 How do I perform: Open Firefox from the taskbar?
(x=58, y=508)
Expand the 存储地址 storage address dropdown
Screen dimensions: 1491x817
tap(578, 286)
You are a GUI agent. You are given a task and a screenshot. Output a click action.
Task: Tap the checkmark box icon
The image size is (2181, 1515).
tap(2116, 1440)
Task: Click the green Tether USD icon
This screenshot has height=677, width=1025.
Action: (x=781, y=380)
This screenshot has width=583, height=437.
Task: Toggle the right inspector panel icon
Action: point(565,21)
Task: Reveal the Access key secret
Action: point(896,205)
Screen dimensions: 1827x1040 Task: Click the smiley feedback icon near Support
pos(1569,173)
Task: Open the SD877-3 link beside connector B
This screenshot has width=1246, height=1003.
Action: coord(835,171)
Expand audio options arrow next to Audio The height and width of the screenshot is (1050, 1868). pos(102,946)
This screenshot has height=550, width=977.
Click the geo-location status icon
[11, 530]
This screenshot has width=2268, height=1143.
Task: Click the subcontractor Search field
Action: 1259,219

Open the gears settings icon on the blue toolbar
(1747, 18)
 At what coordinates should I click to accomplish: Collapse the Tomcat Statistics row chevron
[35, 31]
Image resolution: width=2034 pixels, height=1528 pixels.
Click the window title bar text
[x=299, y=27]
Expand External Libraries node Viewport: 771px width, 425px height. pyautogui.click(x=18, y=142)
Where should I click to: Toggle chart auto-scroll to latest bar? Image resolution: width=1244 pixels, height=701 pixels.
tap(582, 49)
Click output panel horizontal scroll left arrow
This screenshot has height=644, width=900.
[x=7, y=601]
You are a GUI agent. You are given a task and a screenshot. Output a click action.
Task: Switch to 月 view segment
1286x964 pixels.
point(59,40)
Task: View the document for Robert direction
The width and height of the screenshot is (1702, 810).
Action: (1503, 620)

****************

● **PROBLEM REQUIREMENTS**
An exact copy of the lines from the one containing "Expand audio options" through the end of the data above is the whole answer.

● **RESPONSE FOR THIS EXERCISE**
Expand audio options arrow next to Audio The height and width of the screenshot is (1050, 1868). pos(102,946)
This screenshot has height=550, width=977.
Click the geo-location status icon
[11, 530]
This screenshot has width=2268, height=1143.
Task: Click the subcontractor Search field
Action: 1259,219

Open the gears settings icon on the blue toolbar
(1747, 18)
 At what coordinates should I click to accomplish: Collapse the Tomcat Statistics row chevron
[35, 31]
Image resolution: width=2034 pixels, height=1528 pixels.
Click the window title bar text
[x=299, y=27]
Expand External Libraries node Viewport: 771px width, 425px height. pyautogui.click(x=18, y=142)
Where should I click to: Toggle chart auto-scroll to latest bar? Image resolution: width=1244 pixels, height=701 pixels.
tap(582, 49)
Click output panel horizontal scroll left arrow
This screenshot has height=644, width=900.
[x=7, y=601]
You are a GUI agent. You are given a task and a screenshot. Output a click action.
Task: Switch to 月 view segment
1286x964 pixels.
point(59,40)
Task: View the document for Robert direction
The width and height of the screenshot is (1702, 810).
Action: (1503, 620)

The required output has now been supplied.